Mutations in Ras genes were the first specific genetic alterations linked to human cancers and it is now estimated that nearly a third of all human cancers can be traced to something going wrong with Ras activation. Defective Ras signaling has also been cited as a contributing factor to other diseases, including diabetes and immunological and inflammatory disorders.
"We were able to perform single molecule studies of Ras activation in a membrane environment and discover a surprising new mechanism though which Ras signaling is activated by Son of Sevenless (SOS) proteins," said Jay Groves, a chemist with Lawrence Berkeley National Laboratory's (Berkeley Lab) physical biosciences division. The cellular signaling networks of living cells start with receptor proteins residing on a cell's surface that detect and interact with the environment.

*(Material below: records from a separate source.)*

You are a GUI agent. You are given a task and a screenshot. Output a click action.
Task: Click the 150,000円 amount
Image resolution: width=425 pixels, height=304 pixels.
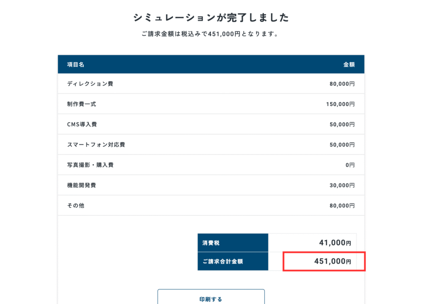340,104

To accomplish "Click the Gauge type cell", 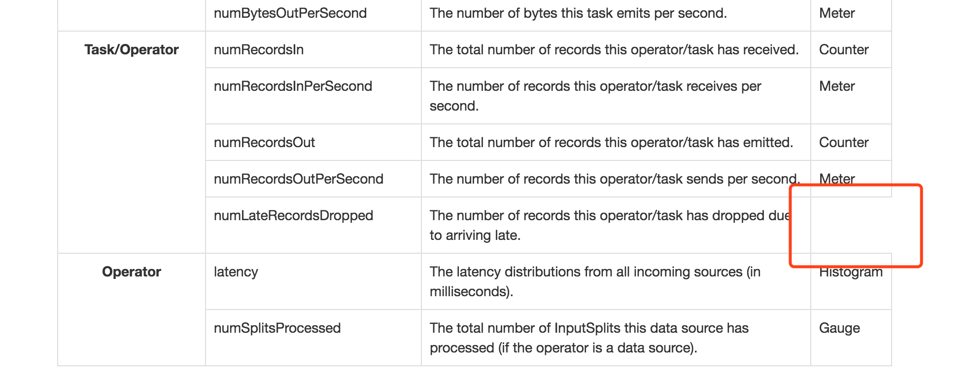I will tap(851, 338).
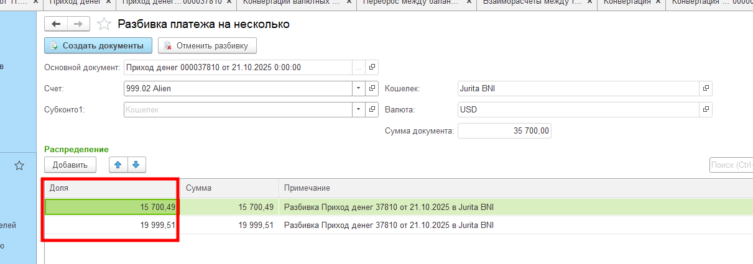Add a row with the Добавить button
Screen dimensions: 753x264
(70, 165)
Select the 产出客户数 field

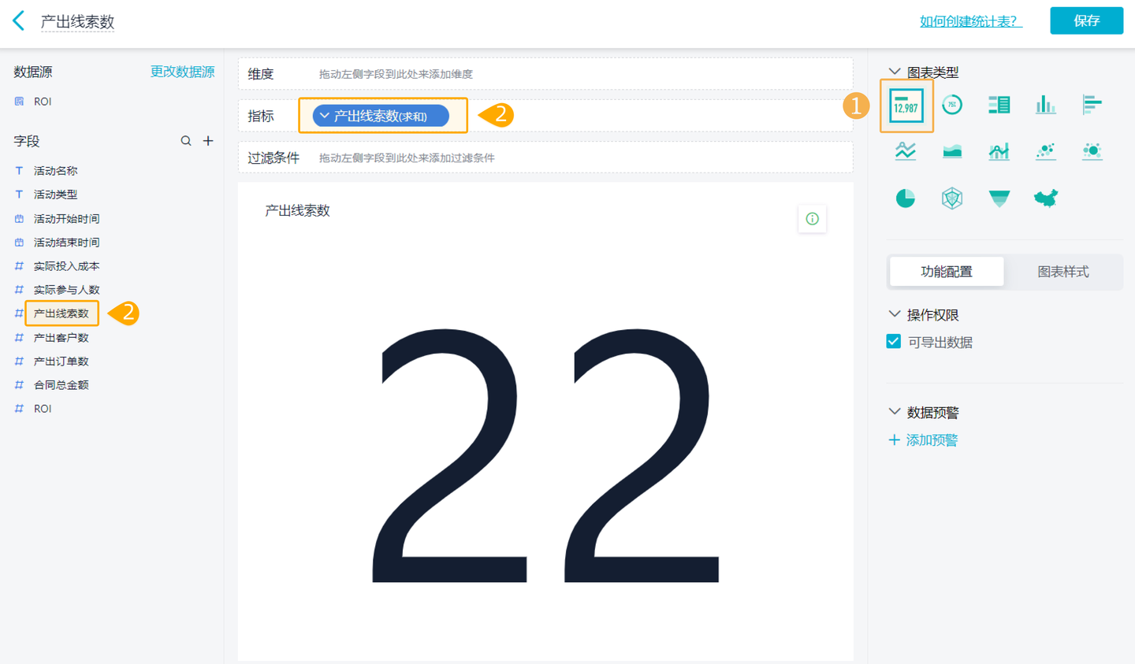coord(61,337)
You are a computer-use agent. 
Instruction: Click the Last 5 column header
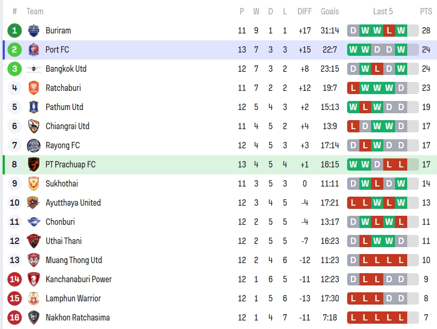point(383,11)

Signals from these receptors are transmitted to chemical networks within the cell that process the incoming information, make decisions and direct subsequent cellular activities. For cellular signaling networks involving large numbers of protein molecules, the outcome can be directly determined by the process of averaging. "Our study showed that, in fact, an important aspect of the SOS signal that activates Ras is encoded in the noise," Groves said.
"The protein's dynamic fluctuations between different states of activity transmit information, which means we have found a regulatory coupling in a protein signaling reaction that is entirely based on dynamics, without any trace of the signal being seen in the average behaviour," he said.